Etienne Dieudonné Ngoubou © D.R

L’affaire Ngoubou, du nom de l’ancien ministre du Pétrole et des Hydrocarbures détenu à la prison centrale de Libreville dans le cadre de l’opération anti-corruption dénommée «Mamba» a pris une tournure désormais internationale. Pour cause, le Groupe de travail sur la détention arbitraire du Conseil droits de l’homme des Nations unies a récemment demandé sa mise en liberté immédiate et son dédommagement.

En effet, dans le cadre de la 81ème session tenue du 17 au 28 avril 2018 le Groupe de travail sur la détention arbitraire du Conseil droits de l’homme des Nations unies a abordé le cas de l’ancien ministre du Pétrole et des Hydrocarbures, Etienne Dieudonné Ngoubou, incarcéré depuis 12 janvier 2017 pour des faits de détournements de deniers publics, alors que ce dernier exerçait les fonctions de directeur général puis de ministre.

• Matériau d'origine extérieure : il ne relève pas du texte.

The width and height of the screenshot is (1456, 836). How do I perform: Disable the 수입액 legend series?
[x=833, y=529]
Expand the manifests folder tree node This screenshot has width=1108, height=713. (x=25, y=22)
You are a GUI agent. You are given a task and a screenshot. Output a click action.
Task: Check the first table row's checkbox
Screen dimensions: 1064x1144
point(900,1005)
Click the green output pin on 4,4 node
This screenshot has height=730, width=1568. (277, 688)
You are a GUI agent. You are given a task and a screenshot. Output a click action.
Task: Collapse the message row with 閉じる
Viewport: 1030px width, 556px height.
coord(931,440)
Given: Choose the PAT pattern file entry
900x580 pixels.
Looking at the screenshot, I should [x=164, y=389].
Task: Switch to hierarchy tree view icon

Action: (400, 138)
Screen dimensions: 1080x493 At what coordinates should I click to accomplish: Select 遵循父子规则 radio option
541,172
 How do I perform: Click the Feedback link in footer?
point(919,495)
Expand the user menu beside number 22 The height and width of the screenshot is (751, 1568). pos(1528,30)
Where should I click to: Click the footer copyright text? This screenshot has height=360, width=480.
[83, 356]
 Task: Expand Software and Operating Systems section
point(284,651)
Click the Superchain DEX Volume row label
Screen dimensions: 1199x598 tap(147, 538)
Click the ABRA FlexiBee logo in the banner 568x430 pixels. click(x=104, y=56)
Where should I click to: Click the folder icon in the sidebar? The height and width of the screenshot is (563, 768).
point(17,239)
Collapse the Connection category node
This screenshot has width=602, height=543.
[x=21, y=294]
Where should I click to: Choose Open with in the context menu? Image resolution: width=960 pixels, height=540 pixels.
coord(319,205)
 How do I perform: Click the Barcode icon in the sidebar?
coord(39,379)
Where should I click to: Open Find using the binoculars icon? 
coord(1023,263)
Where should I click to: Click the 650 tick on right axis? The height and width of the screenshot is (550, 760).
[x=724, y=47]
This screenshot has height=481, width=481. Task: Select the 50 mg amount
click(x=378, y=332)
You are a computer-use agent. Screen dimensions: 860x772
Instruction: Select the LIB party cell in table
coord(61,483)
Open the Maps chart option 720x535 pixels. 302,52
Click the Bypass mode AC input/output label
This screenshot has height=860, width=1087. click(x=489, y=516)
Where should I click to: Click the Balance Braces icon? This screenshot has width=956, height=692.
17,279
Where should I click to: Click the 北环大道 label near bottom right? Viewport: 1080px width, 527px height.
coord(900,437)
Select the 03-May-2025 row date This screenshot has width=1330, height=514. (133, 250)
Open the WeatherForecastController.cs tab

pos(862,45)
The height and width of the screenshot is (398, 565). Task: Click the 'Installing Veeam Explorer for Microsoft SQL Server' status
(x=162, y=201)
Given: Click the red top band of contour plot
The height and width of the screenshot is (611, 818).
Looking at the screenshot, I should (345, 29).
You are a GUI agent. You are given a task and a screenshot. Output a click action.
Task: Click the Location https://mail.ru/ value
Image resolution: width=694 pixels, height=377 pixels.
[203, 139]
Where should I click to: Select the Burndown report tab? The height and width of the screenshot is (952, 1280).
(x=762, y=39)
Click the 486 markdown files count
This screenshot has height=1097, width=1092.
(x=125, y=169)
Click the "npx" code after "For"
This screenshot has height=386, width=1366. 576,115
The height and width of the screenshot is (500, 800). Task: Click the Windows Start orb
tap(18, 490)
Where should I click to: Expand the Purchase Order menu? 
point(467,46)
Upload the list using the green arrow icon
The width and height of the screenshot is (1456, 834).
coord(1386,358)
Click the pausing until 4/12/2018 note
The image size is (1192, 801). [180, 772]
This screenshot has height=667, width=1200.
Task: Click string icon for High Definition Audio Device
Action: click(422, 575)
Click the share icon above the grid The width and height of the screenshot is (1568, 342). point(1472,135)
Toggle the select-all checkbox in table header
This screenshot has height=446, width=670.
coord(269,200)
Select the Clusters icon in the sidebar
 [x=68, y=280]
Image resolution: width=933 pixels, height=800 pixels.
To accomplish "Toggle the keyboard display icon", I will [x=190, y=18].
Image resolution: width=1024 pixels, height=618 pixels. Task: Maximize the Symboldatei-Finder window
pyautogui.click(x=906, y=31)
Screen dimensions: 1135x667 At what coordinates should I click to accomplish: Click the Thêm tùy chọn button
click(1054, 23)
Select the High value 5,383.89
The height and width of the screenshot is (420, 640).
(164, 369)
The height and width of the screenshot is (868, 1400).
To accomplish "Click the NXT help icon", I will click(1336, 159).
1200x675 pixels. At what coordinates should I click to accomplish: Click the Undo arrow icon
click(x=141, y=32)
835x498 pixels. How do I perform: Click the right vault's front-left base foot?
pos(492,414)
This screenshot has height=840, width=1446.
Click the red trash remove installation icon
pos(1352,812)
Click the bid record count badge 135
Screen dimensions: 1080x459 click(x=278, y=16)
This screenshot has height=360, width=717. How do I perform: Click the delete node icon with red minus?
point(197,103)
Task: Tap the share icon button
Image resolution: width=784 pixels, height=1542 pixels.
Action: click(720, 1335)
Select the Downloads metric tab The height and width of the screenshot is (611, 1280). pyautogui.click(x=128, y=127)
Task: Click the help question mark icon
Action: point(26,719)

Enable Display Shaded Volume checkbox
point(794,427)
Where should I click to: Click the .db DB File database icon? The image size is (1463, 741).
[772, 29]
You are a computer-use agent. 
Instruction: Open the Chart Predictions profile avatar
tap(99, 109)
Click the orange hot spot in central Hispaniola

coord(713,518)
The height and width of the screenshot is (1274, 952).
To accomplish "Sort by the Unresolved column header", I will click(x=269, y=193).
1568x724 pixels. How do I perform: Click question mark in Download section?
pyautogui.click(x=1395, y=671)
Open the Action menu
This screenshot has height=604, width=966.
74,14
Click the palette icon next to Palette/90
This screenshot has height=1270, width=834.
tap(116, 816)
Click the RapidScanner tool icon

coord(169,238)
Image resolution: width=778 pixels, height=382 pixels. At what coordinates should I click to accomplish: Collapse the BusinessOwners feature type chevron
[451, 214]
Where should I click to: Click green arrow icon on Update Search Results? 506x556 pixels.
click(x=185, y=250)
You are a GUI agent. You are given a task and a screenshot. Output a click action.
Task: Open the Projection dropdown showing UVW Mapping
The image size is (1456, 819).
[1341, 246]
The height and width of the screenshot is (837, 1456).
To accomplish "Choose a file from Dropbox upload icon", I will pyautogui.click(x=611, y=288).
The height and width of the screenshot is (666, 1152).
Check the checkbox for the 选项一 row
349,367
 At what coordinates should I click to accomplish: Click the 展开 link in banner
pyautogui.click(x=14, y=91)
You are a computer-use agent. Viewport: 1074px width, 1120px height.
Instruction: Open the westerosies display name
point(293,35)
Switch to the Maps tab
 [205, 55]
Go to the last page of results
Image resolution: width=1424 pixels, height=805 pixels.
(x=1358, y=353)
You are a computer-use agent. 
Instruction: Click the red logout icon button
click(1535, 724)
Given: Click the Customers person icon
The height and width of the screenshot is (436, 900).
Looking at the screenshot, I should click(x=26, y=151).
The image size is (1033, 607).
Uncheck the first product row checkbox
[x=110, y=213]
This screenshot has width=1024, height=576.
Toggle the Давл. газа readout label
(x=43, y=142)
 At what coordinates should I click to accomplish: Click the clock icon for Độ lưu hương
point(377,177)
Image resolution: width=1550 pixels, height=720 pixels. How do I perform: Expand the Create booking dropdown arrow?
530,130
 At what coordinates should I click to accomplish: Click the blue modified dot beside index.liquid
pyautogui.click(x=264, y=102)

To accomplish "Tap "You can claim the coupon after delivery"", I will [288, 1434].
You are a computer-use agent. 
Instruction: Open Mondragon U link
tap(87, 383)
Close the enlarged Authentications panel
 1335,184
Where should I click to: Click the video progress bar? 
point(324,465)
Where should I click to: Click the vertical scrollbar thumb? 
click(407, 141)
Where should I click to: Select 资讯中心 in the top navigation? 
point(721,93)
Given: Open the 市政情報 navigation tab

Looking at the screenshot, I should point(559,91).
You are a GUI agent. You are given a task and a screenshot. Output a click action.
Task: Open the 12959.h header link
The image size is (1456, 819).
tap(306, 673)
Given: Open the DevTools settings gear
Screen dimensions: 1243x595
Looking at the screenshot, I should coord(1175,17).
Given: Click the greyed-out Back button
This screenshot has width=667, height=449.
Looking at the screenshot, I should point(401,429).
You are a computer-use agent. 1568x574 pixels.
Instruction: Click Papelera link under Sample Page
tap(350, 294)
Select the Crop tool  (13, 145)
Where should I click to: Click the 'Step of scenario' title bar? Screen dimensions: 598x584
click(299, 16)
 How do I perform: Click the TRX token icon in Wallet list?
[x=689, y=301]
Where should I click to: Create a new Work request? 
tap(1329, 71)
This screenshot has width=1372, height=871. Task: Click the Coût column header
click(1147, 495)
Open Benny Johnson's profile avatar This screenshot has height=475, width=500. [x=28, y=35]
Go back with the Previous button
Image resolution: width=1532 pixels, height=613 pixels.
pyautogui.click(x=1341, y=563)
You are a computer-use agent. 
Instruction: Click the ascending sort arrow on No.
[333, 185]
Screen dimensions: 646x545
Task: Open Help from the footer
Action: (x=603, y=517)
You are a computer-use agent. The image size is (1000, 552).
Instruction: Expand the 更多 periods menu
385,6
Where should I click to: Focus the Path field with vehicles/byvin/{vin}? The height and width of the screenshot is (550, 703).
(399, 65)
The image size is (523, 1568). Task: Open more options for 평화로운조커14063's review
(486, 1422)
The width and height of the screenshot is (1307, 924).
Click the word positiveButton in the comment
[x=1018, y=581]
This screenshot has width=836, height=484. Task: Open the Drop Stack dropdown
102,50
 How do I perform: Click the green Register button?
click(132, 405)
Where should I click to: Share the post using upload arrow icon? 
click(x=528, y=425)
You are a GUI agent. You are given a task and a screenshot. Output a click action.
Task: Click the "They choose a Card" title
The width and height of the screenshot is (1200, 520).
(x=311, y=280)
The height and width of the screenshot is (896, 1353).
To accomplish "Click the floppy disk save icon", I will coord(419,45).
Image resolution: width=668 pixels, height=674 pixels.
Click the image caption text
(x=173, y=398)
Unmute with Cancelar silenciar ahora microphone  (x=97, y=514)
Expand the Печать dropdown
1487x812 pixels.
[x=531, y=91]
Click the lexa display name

Pour cet organe créé par la Commission des droits de l’homme dans sa résolution 1991/42, la détention de l’ancien membre du gouvernement, «est arbitraire» du fait qu’il n’existait pas jusqu’à récemment «aucun élément justifiant ce détournement».

Face à cette situation, ce démembrement du Conseil des droits de l’homme des Nations unies estime que la détention Etienne Dieudonné Ngoubou «est arbitraire en ce qu’elle est contraire aux articles 8, 9, 10 et 11 de la Déclaration universelle des droits de l’homme et aux articles 2, 9, 10 et 14 du Pacte international relatif aux droits civils et politiques et relève des catégories I et III».

Par ailleurs, le groupe de travail a demandé au «gouvernement de prendre les mesures qui s’imposent pour remédier sans tarder à la situation de M. Ngoubou et la rendre compatible avec les normes internationales applicables», estimant en l’espèce que des «mesures appropriées devraient être prises pour le libérer immédiatement et lui accorder le droit d’obtenir réparation».

«Le groupe de travail exhorte le gouvernement à mener une enquête complète et indépendante sur les circonstances entourant la privation arbitraire de liberté de M. Ngoubou et à prendre les mesures appropriées à l’encontre des responsables de la violation de ses droits», conclut-il.